I love to bake bread. I try to bake every Friday. My grandson and I baked every Friday of his first two years until he moved to Virginia. When I visit him we still bake together.
In my family growing up, my mother would always appear to "follow the recipe," but I discovered that in actuality, she made many improvements to the recipe. We all call that "mothering" the recipe. She bakes bread as well but mostly she bakes the same kind - why change a winning recipe?
I will report here any "mothering" that I do to recipes that I find and I'll share the recipes I've found and use with you. I'm not an invent-your-own-recipe baker - one of my daughters says that baking is a science; cooking is an art. I am much more of an artist than a scientist, so I generally follow the scientific approach (the recipe) to bake bread.
I visited my daughter's family in Virginia for Thanksgiving where my grandson Dylan and I baked Buttermilk Oatmeal Bread. We found the recipe here.

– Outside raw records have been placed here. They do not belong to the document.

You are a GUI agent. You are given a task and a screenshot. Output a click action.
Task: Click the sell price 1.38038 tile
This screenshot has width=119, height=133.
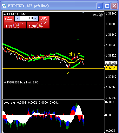pos(15,25)
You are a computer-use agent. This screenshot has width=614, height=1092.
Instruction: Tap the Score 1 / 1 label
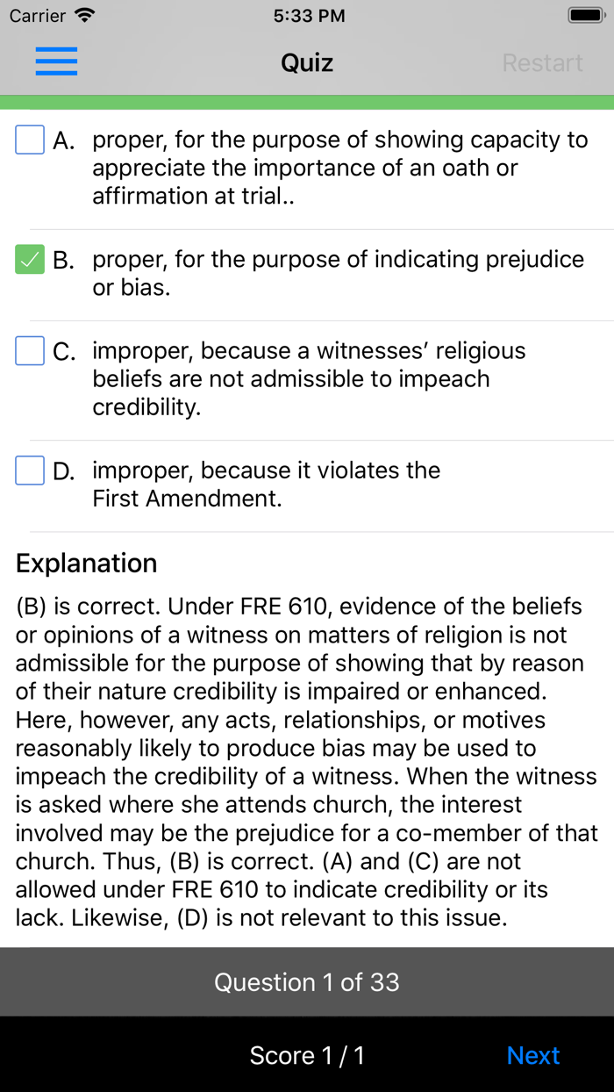(306, 1054)
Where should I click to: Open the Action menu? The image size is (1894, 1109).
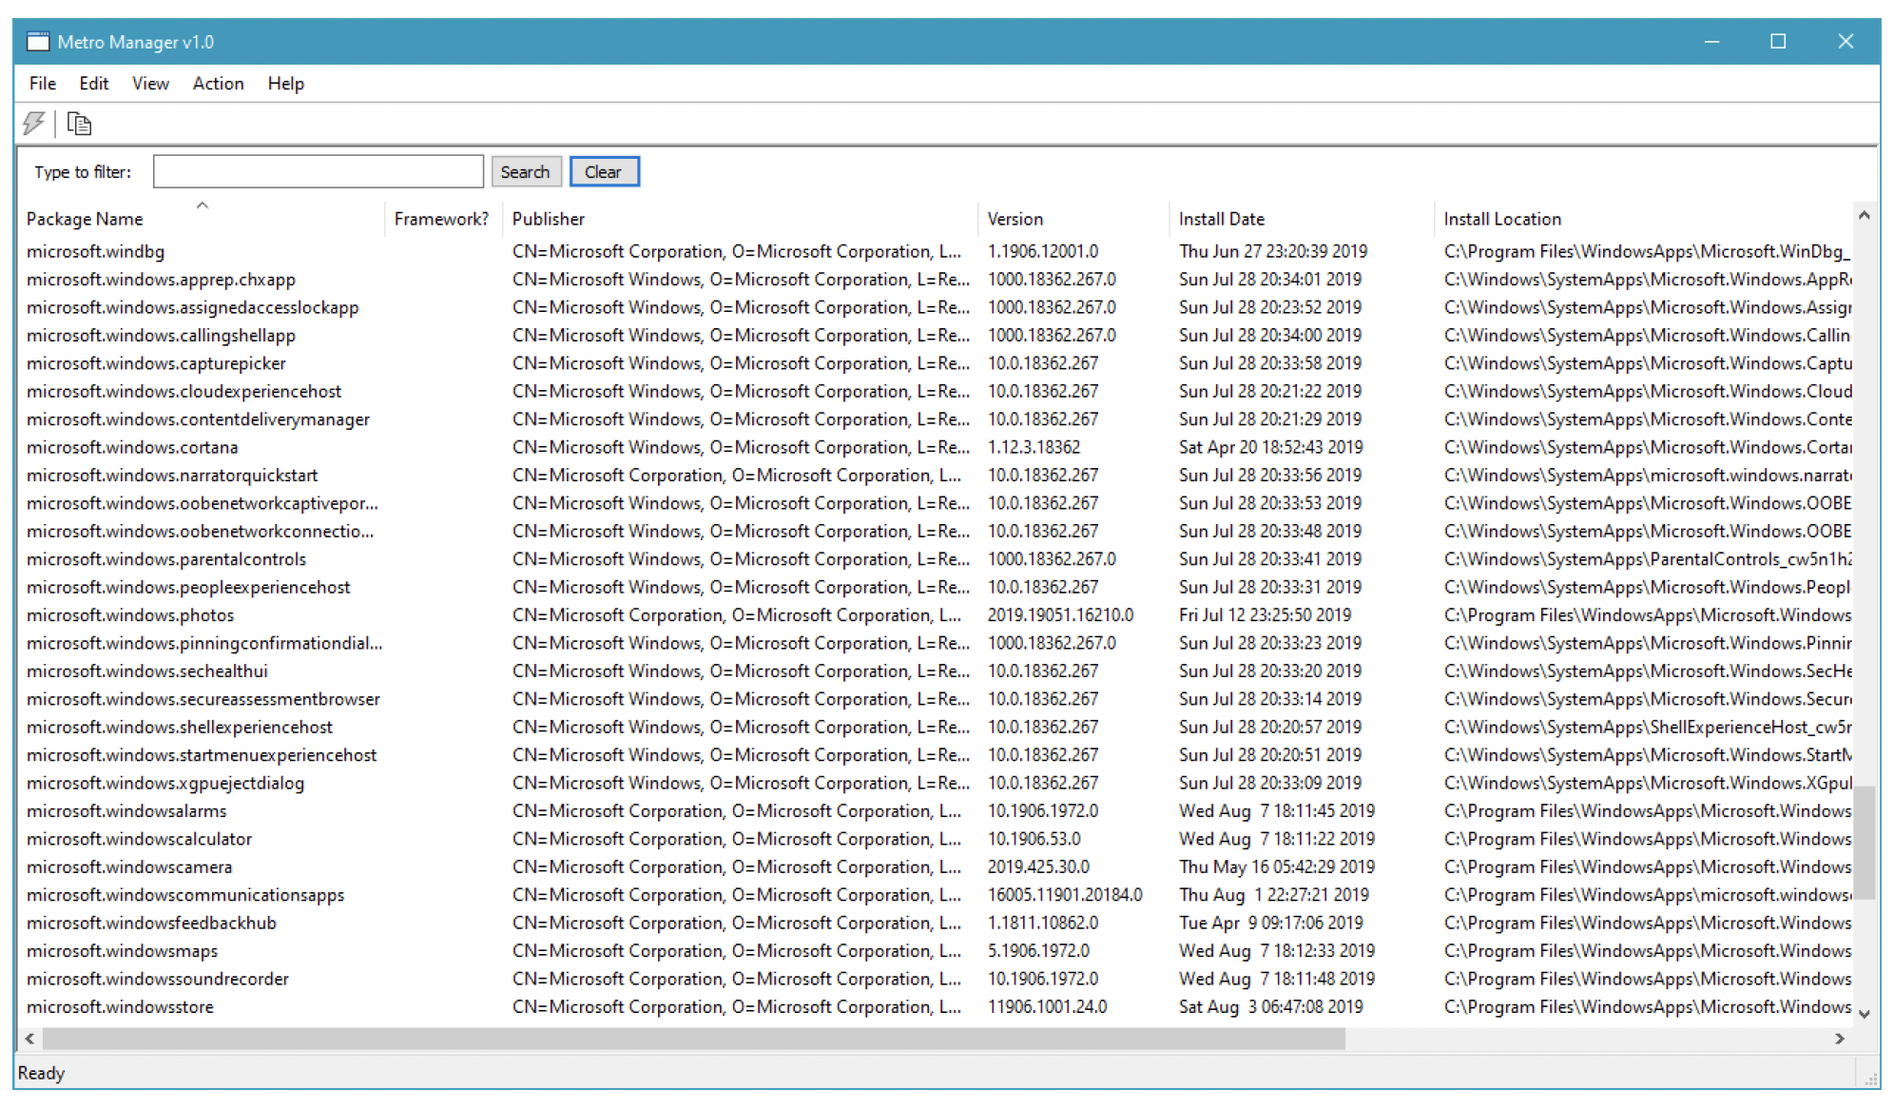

Ingredients (varied from the original recipe as indicated below with blue type):
2 cups water
1 cup regular oatmeal
2 T butter
1/2 tsp white sugar
1 pkg active dry yeast
1 cup buttermilk
1 T salt
1/4 cup brown sugar
5 - 6 cups bread flour
Put 1/2 cup of warm water into a small bowl that has been warmed by filling it with warm water and then pouring the water out and drying the bowl. Stir in 1/2 tsp of white sugar and the yeast. Allow to proof for about 10 minutes. The mixture looks like this as it proofs:
Put 1 1/2 cups of water and the oatmeal in a saucepan and bring to a boil over medium heat. (This allows the oatmeal to get really tender and makes the pan much easier to wash than if you bring the water to a boil and then add the oatmeal.) When oatmeal thickens, remove from heat, stir in butter and pour into your mixing bowl.